La fin du "Chant du départ"
La fin du "Chant du départ"
Le matin du 29 janvier 1944, le temps est au froid, le givre a blanchi le sol et la végétation, la neige est inexistante. Le détachement des FTP des "Belles" compte neufs maquisards. Le chef Renoir est absent. Restent les huit autres, présents sur les rangs, et vont comme à l'habitude, vaquer à leurs occupations quotidiennes. Dans ce coin sauvage de montagne, on se sent en sécurité, le "Boche" ne s'y aventure pas et n'a jamais tenté de le faire. Et puis en bas, à 1 km à vol d'oiseau, au bourg de Malleval, les 40 hommes de l'Armée secrète sont une force non négligeable.
Une attaque en force
Vers 7 heures du matin, Gaby est chargé de porter le linge sale chez monsieur et madame Aimé Chanas. Il emprunte à pied la route qui mène au bourg, s'arrête comme à son habitude, devant le moulin et bavarde un instant avec la sentinelle du moment. Soudainement, ils entendent un bruit de moteur qui peine venant des gorges du Nan.
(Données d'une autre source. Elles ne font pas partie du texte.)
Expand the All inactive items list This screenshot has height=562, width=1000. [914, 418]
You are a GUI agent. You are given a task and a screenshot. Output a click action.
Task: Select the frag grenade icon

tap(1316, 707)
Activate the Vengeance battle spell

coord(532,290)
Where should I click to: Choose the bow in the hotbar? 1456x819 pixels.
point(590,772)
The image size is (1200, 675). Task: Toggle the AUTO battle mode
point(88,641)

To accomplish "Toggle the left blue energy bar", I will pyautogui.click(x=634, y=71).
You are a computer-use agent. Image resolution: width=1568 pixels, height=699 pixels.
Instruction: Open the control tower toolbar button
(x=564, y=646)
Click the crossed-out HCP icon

Les deux hommes concentrent toute leur attention et constatent que le bruit est bien celui d'un camion. Gaby quitte le moulin par la route avant de s'engager sur le sentier parallèle à celle-ci, ce qui raccourcit le trajet. " Je me souviens très bien, raconte Gaby, 100 à 200 mètres plus bas, sur la route, j'aperçois des camions. Sur le marchepied du premier véhicule chargé d'hommes en uniforme, un Allemand se tient debout, mitraillette en bandoulière. Il me fait signe d'approcher. Je fais rapidement demi-tour en tirant un coup de revolver pour avertir les camarades qui gardent le moulin. En courant, je passe d'abord devant la sentinelle pour lui confirmer l'arrivée des "Boches". Du plus vite que je peux, je remonte à travers bois vers les "Belles". J'entends des échanges de coups de feu venant du moulin."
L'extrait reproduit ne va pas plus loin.